Required tasks:
**A.** Say whether each statement below agrees with the Visual Studio compilation guide: (i) the full Visual Studio install is about 7 GB; (ii) OpenAL is one of the required external libraries; (iii) the Python that comes with the installer includes a debug build. For each, answer yes or no and quote the words from the guide that decide it.
**B.** Extend the Visual Studio compilation guide, starting right after its last sentence.

Given text START

Microsoft Visual Studio compilation guide

Install MSVC, windows runtime libraries and tools

The MSVC Community 2019 edition can be downloaded for free.

The Visual Studio installer presents you with a ton of options for various scenarios you might use it for via the “Workloads” landing page. This is fine for general deployment, but the full install weighs around 7 GB, so you may want to choose individual components to minimise your download time.

When installing include also these individual options:

  • C++, version does not matter
  • Git, the github support feature is optional
  • CMake
  • Windows (10) SDK, any version should do — if not, let us know

The installer does ship Python, but not its debug build, so it’s better to use the one provided by vcpkg. It will be installed in the following section.

Dependencies — external SDKs

You will need several libraries that GemRB depends upon to work.

The required external libraries are SDL and Zlib. The other dependencies are optional,
for example the audio library OpenAL.

To download them, we use VCPKG, a package manager that is specifically made to support building these libraries (among others) under Windows.

Open a powershell terminal from within Visual Studio: Tools > Command line- > Developer powershell

Then run the following commands. Hint: no need to type anything, copy and hit Shift+Insert.

Download and configure VCPKG with:

git clone https://github.com/Microsoft/vcpkg
cd vcpkg
.\bootstrap-vcpkg.bat

GemRB provides a manifest file for VCPKG dependencies. During the GemRB build, VCPKG will automatically download and install all the dependencies specified in the manifest. The file is located in /platforms/windows/vpkg.json.

Given text END
Provided information START

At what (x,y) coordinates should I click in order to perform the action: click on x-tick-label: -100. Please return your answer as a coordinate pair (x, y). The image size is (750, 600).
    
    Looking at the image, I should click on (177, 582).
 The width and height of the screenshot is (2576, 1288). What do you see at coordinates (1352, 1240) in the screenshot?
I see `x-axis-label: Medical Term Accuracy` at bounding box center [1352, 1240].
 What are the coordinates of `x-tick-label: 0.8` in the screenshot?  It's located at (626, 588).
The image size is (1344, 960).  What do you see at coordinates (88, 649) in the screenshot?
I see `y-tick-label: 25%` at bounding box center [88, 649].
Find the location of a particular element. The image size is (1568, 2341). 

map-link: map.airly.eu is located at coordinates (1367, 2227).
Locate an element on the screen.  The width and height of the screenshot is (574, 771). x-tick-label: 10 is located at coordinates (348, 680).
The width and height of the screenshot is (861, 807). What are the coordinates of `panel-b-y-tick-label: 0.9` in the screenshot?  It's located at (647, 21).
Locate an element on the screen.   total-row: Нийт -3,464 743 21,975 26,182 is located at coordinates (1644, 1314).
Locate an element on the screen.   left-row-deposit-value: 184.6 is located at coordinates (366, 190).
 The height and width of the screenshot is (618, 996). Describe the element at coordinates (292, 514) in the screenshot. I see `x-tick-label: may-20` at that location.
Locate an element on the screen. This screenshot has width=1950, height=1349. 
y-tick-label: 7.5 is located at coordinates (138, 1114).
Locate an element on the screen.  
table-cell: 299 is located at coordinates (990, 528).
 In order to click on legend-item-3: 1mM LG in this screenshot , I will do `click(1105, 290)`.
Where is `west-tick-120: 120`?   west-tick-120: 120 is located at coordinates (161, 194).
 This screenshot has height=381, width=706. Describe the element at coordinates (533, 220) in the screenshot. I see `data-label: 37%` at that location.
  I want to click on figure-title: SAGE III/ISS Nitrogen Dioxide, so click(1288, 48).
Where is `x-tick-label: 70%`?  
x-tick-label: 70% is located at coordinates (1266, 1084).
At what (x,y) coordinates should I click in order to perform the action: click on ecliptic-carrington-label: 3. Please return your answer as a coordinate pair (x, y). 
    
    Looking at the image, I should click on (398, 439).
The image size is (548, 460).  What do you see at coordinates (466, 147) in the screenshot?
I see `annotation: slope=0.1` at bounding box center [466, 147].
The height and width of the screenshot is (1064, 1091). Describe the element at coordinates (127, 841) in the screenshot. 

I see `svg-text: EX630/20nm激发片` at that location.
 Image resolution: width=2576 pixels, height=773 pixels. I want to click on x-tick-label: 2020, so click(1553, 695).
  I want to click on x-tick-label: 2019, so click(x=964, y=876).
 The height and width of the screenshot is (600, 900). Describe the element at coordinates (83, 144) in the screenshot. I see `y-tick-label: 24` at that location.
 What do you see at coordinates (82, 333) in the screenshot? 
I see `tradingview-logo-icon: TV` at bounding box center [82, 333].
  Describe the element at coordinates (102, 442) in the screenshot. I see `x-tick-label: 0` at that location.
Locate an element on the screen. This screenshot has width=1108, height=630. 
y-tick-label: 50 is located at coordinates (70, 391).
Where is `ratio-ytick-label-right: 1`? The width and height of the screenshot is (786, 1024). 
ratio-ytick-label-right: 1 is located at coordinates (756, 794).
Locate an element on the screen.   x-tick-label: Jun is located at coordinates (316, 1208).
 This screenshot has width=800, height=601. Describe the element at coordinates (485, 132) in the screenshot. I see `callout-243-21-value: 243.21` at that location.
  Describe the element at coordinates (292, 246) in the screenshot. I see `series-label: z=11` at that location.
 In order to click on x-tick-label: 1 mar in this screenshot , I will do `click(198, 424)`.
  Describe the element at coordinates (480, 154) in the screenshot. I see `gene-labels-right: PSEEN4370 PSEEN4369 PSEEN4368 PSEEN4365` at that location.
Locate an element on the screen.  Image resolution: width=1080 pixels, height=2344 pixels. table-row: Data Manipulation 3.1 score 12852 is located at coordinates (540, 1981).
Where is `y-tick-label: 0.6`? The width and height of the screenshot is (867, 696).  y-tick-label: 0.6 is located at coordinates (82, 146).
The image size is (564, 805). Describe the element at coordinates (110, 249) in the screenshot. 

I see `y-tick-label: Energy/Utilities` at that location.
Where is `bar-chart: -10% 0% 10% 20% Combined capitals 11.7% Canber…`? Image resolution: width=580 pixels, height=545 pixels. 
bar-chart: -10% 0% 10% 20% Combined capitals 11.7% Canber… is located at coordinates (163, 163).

Provided information END

Your responses:
**A.**
(i) Yes: "the full install weighs around 7 GB".
(ii) No: "The required external libraries are SDL and Zlib."
(iii) No: "The installer does ship Python, but not its debug build".

**B.**
Get GemRB sources and build them

Open Visual Studio again, pick Clone or check out code and point it to your fork or the main repository (see note):

https://github.com/gemrb/gemrb.git 

Visual Studio will gladly import GemRB as a CMake based project. The landing page will give you the option to open the built-in CMake settings GUI if you wish to change any default settings.

You should configure a couple of things:

  • CMake toolchain file (-DCMAKE_TOOLCHAIN_FILE=) - the CMake script for configuring VCPKG. Should be vcpkg/scripts/buildsystems/vcpkg.cmake
  • The install prefix (-DCMAKE_INSTALL_PREFIX=) - installation destination folder.

Example: image

When you are happy with the configuration, go to Project->Generate cache for GemRB.

To build GemRB go to Build->Build all or hit F7.

If you get any compiler errors instead of a working executable, then save the contents of the build log and open an issue on the tracker.

Configure and run the game

Follow the common instructions.

If you want to run GemRB from within Visual Studio with several config files to be able to test several games at once, add new launcher configurations that specify a path to those config files, so the final invocation is eg. gemrb.exe -c torment.cfg or gemrb.exe -c myiwd2.cfg.